Once your home’s foundation was completed, previously excavated dirt is replaced or backfilled around the walls. This “fluffed up” soil is loose, more aerated, and not as dense or tightly packed as undisturbed soil farther away from the house. This looser soil tends to absorb water easier than compacted soil. So, when water collects in the soil immediately surrounding the home it creates a “clay bowl.” The saturated soil expands and puts pressure, known as hydrostatic pressure, on foundation walls. When this constant pressure becomes more than the walls can bear, they will begin to show signs of failure in the form of cracks and inward movement.

It is natural for soil around your home, especially the backfilled soil, to settle into place over time. But it can settle at an angle and slope towards your foundation walls. This can contribute to the clay bowl effect and hydrostatic pressure, as well as the associated water seepage and wall cracks. The soil also could settle unevenly and lead the structure to do the same. When this happens, you’ll see diagonal wall cracks around windows and doors, and these windows and doors could become difficult to operate.

If you have a fireplace, you’ll need to pay close attention to the exterior chimney. A more dramatic sign of foundation problems and settlement is a failing chimney. Chimneys aren’t always built on the same soil as the house, and they could lack proper footing. When the soil underneath the chimney can no longer support the chimney or its weight, the chimney will start to crack and pull away from the rest of the house.

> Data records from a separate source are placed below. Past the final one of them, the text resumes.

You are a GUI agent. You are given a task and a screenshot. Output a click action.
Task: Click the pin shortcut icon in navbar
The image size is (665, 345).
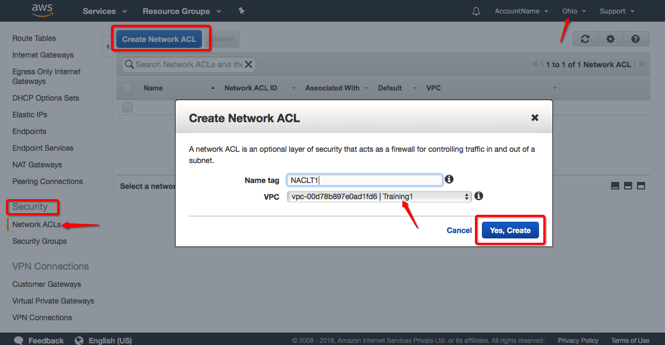point(242,11)
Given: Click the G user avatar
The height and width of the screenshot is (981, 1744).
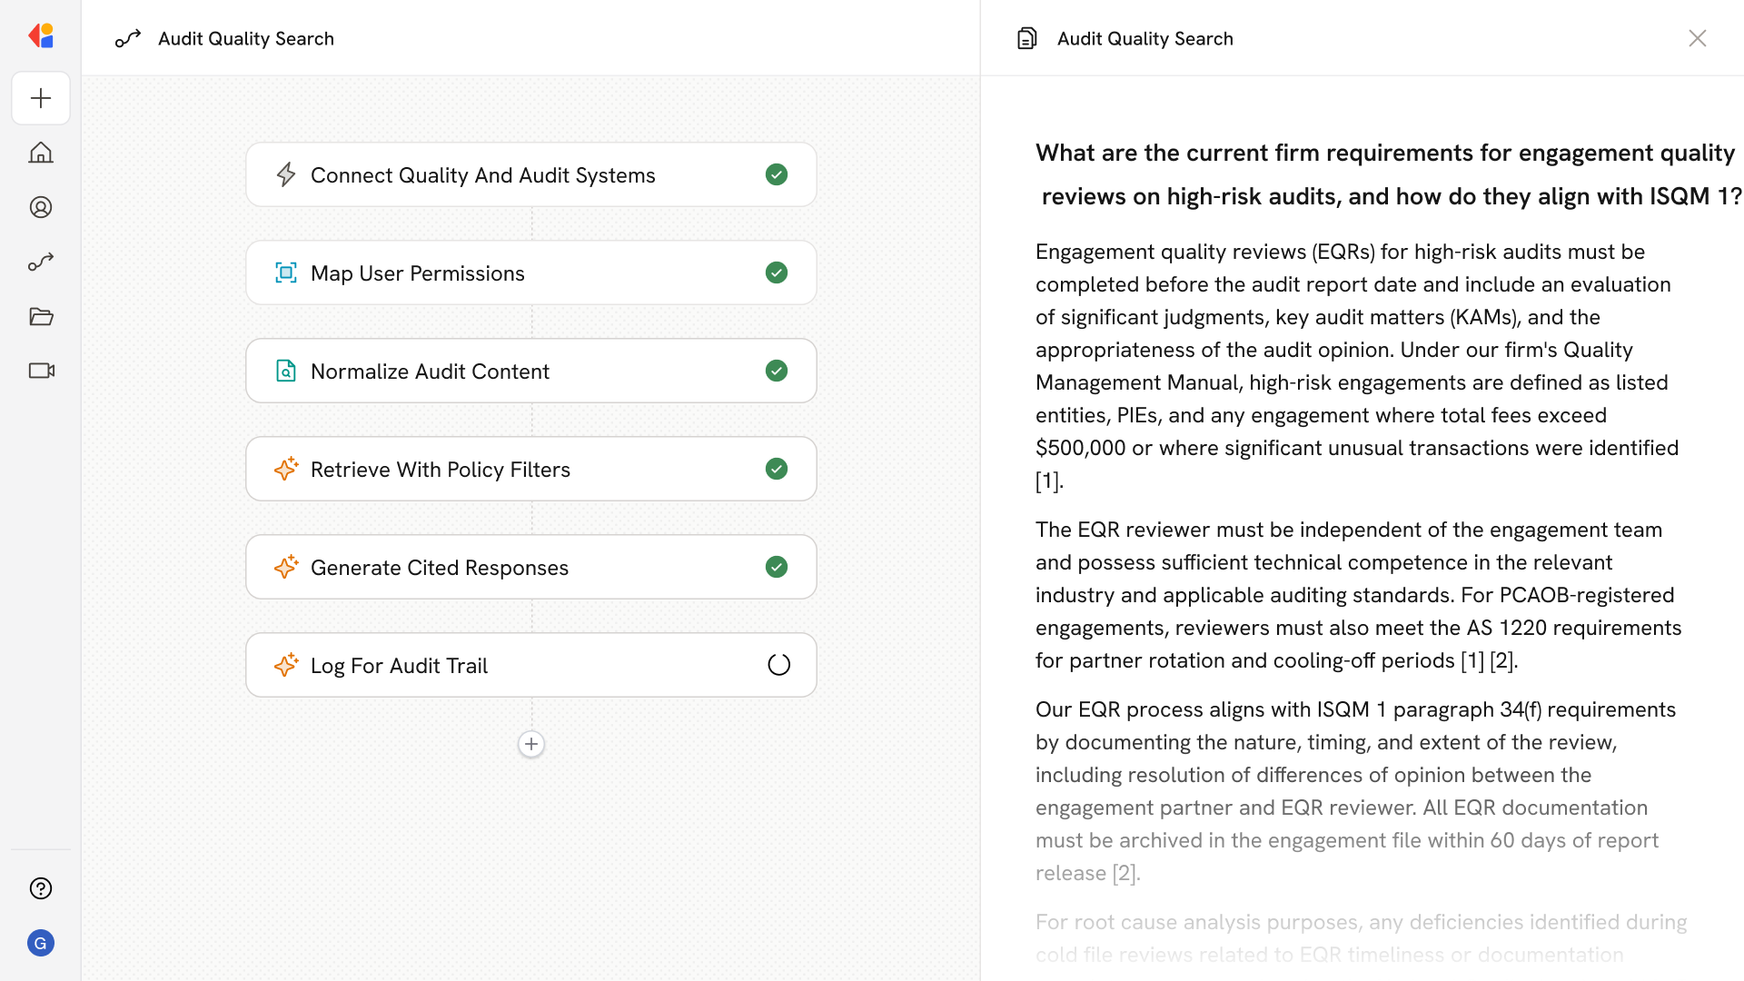Looking at the screenshot, I should [x=41, y=943].
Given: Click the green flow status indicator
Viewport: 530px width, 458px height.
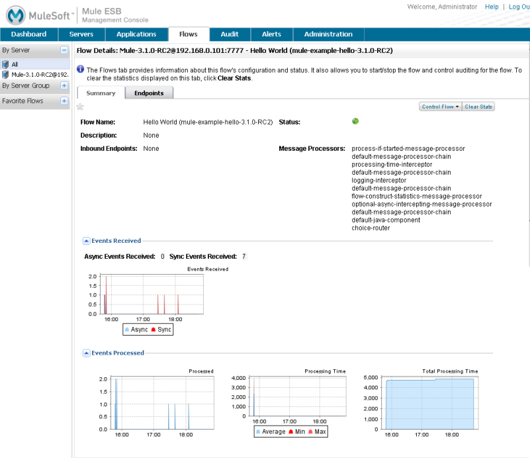Looking at the screenshot, I should 355,121.
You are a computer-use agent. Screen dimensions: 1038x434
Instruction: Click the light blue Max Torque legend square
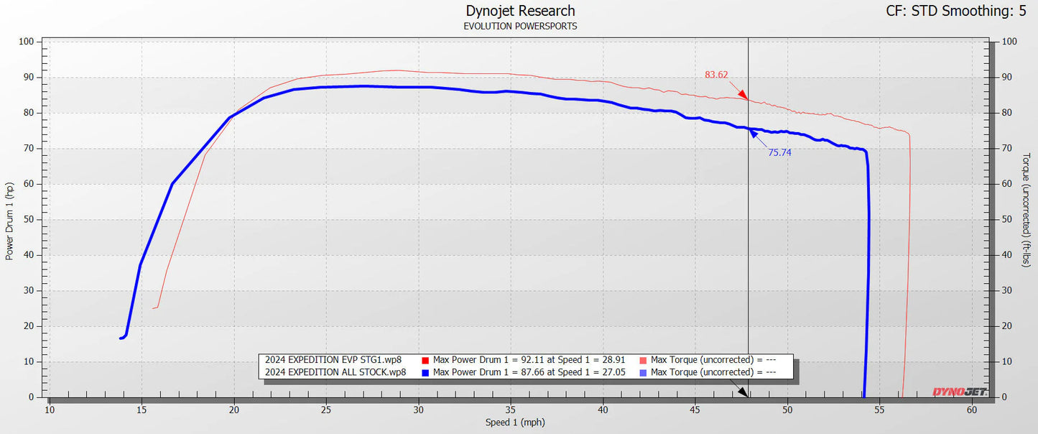pos(643,372)
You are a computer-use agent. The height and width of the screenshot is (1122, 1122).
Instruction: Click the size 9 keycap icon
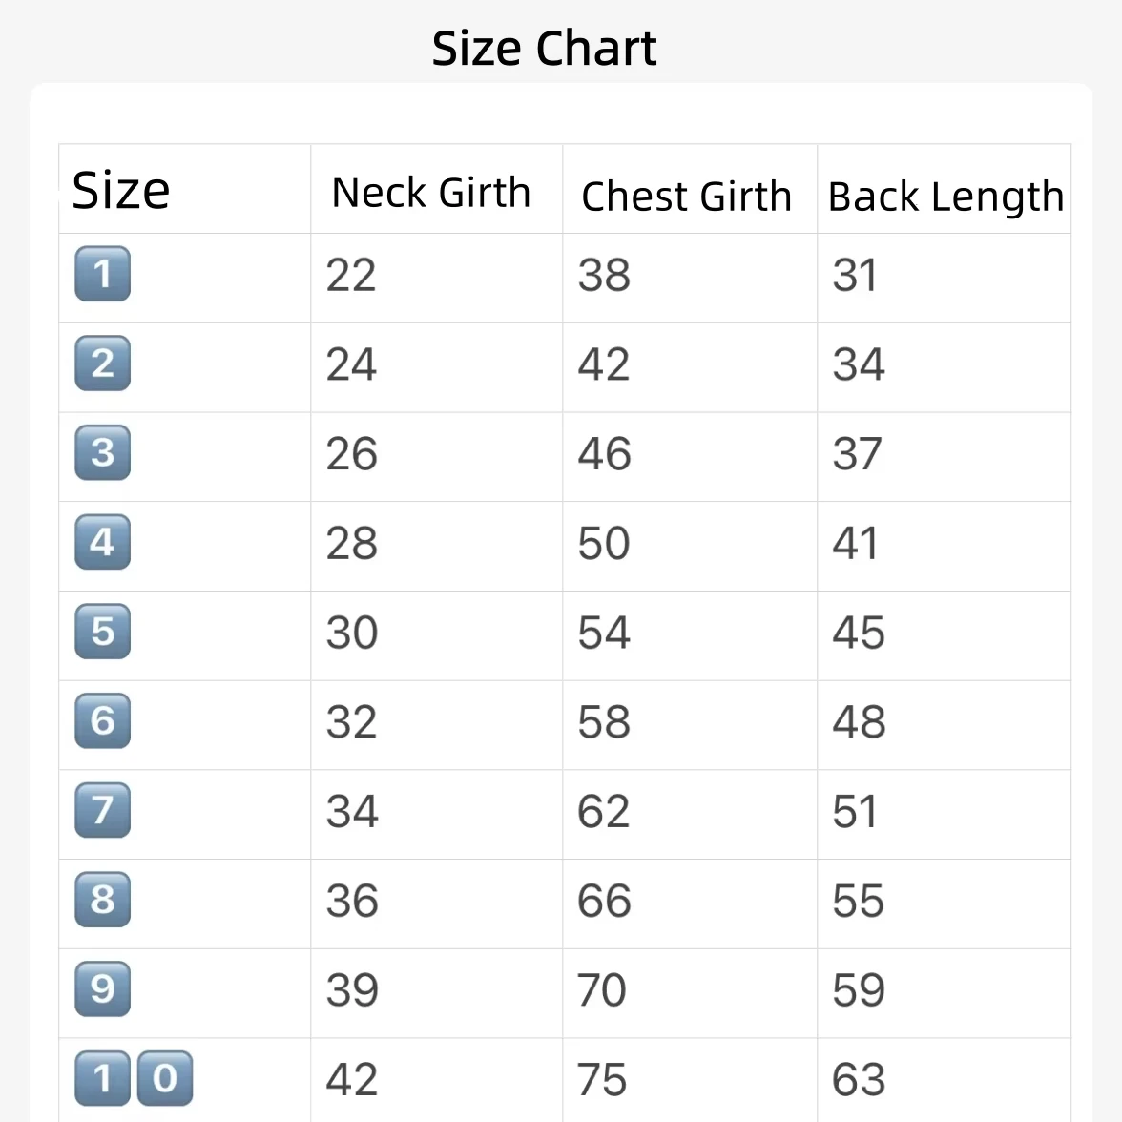(x=102, y=989)
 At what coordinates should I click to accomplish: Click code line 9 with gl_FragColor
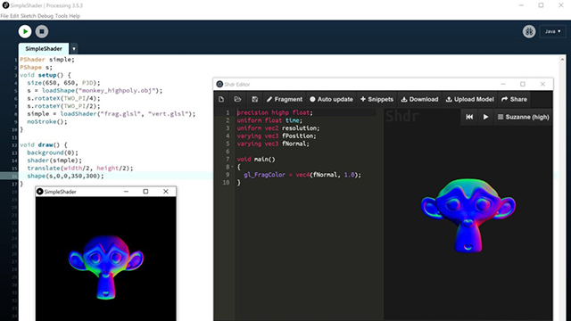302,175
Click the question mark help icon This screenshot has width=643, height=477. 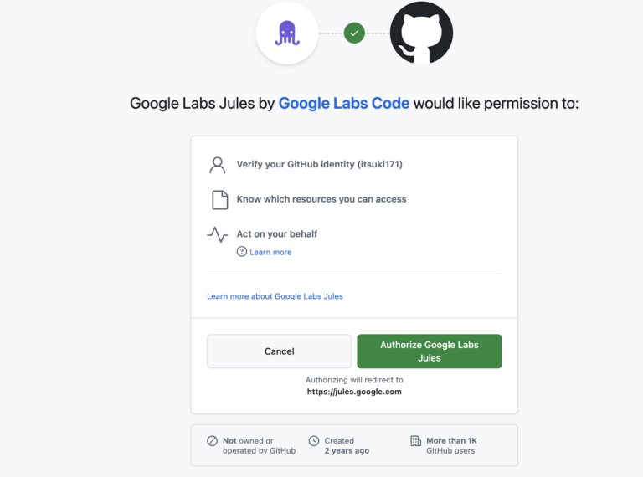241,252
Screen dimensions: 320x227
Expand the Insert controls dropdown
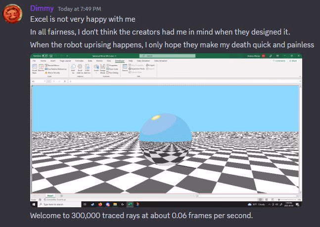click(x=96, y=69)
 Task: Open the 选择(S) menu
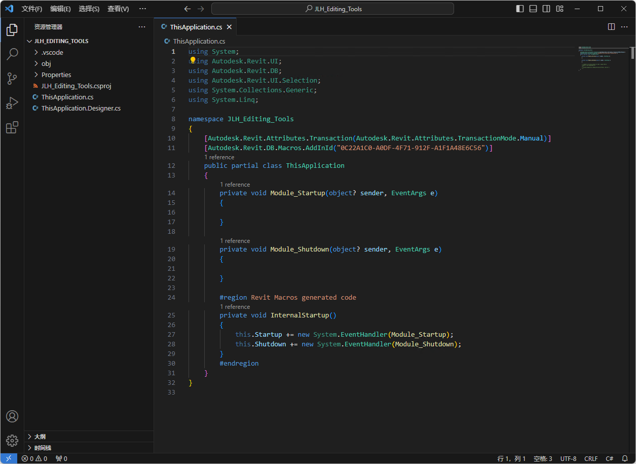pos(89,9)
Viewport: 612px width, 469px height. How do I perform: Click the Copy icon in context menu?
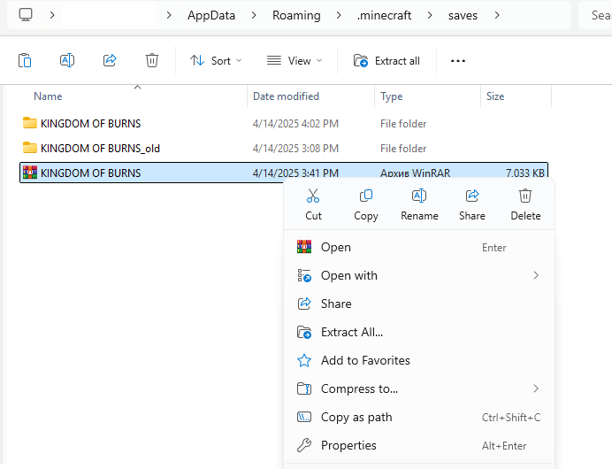coord(365,196)
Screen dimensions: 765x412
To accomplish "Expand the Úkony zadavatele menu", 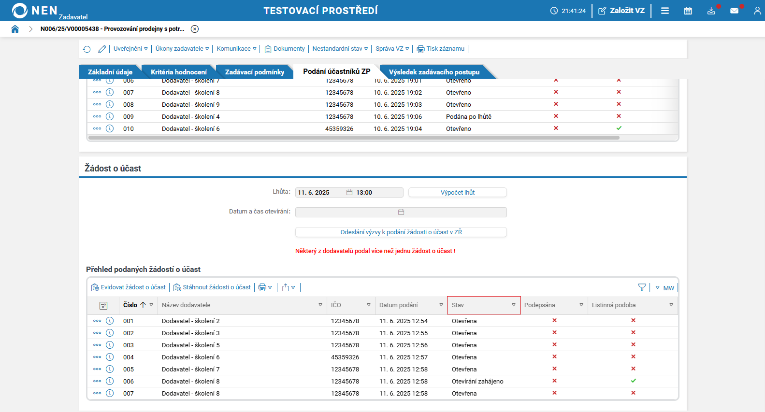I will point(182,49).
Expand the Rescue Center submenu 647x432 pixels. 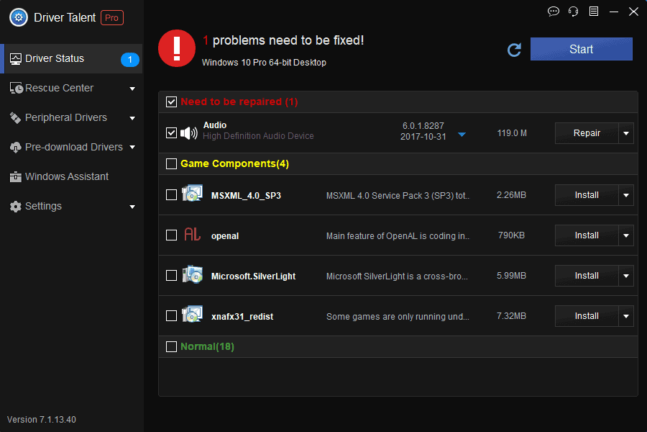pos(132,89)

Water can enter through porous block walls and wall cracks, but another way it can seep inside and wreak havoc on your living environment is through open crawl space vents. Any water and moisture in an unsealed dirt crawl space spells trouble in a lot of ways. Something that will take a big hit is your home’s structural support system. Saturated wooden supports can rot and buckle, and metal supports can rust and corrode. This can then cause sagging, soft floors and floor joists, as well as contribute to problems with hardwood flooring.